Can you recast every line of the records below as a numbered list, dropping the blank lines?

*Items from a dataset*
• • • •
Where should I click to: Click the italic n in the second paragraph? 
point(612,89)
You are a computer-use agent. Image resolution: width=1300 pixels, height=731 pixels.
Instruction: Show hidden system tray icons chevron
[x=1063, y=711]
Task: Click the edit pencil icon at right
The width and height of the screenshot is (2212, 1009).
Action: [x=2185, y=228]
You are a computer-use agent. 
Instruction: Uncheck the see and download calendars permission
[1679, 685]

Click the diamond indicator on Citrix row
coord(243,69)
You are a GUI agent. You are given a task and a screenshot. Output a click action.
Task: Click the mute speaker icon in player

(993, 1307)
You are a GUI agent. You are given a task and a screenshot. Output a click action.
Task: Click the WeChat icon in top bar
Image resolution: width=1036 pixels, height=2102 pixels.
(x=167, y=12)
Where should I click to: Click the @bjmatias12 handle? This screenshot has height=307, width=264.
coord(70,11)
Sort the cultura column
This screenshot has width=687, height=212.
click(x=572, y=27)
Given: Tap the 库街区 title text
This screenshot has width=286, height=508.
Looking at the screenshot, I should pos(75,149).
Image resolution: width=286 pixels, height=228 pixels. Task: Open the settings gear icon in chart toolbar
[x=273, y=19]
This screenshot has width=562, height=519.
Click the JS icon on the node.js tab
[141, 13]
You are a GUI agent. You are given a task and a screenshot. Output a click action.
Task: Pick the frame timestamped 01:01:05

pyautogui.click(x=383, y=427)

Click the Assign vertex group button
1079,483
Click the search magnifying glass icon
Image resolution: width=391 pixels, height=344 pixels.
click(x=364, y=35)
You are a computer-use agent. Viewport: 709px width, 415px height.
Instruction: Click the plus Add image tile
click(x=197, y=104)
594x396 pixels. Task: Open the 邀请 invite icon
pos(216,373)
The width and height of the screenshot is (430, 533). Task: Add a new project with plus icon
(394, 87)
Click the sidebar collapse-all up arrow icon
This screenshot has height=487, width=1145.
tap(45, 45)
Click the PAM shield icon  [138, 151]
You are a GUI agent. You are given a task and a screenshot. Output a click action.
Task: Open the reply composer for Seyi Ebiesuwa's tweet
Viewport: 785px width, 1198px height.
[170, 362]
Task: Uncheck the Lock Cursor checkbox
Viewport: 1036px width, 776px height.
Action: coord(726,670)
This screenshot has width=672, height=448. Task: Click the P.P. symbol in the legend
• • • •
*RIGHT ANSWER*
1. Where should I click to: Click the italic n in the second paragraph? 
2. point(612,89)
3. You are a computer-use agent. Image resolution: width=1300 pixels, height=731 pixels.
4. Instruction: Show hidden system tray icons chevron
5. [x=1063, y=711]
6. Task: Click the edit pencil icon at right
7. The width and height of the screenshot is (2212, 1009).
8. Action: [x=2185, y=228]
9. You are a computer-use agent. 
10. Instruction: Uncheck the see and download calendars permission
11. [1679, 685]
12. Click the diamond indicator on Citrix row
13. coord(243,69)
14. You are a GUI agent. You are given a task and a screenshot. Output a click action.
15. Task: Click the mute speaker icon in player
16. (993, 1307)
17. You are a GUI agent. You are given a task and a screenshot. Output a click action.
18. Task: Click the WeChat icon in top bar
19. Image resolution: width=1036 pixels, height=2102 pixels.
20. (x=167, y=12)
21. Where should I click to: Click the @bjmatias12 handle? This screenshot has height=307, width=264.
22. coord(70,11)
23. Sort the cultura column
24. This screenshot has width=687, height=212.
25. click(x=572, y=27)
26. Given: Tap the 库街区 title text
27. This screenshot has width=286, height=508.
28. Looking at the screenshot, I should pos(75,149).
29. Image resolution: width=286 pixels, height=228 pixels. Task: Open the settings gear icon in chart toolbar
30. [x=273, y=19]
31. This screenshot has width=562, height=519.
32. Click the JS icon on the node.js tab
33. [141, 13]
34. You are a GUI agent. You are given a task and a screenshot. Output a click action.
35. Task: Pick the frame timestamped 01:01:05
36. pyautogui.click(x=383, y=427)
37. Click the Assign vertex group button
38. 1079,483
39. Click the search magnifying glass icon
40. Image resolution: width=391 pixels, height=344 pixels.
41. click(x=364, y=35)
42. You are a computer-use agent. Viewport: 709px width, 415px height.
43. Instruction: Click the plus Add image tile
44. click(x=197, y=104)
45. 594x396 pixels. Task: Open the 邀请 invite icon
46. pos(216,373)
47. The width and height of the screenshot is (430, 533). Task: Add a new project with plus icon
48. (394, 87)
49. Click the sidebar collapse-all up arrow icon
50. This screenshot has height=487, width=1145.
51. tap(45, 45)
52. Click the PAM shield icon  [138, 151]
53. You are a GUI agent. You are given a task and a screenshot. Output a click action.
54. Task: Open the reply composer for Seyi Ebiesuwa's tweet
55. Viewport: 785px width, 1198px height.
56. [170, 362]
57. Task: Uncheck the Lock Cursor checkbox
58. Viewport: 1036px width, 776px height.
59. Action: coord(726,670)
60. This screenshot has width=672, height=448. Task: Click the P.P. symbol in the legend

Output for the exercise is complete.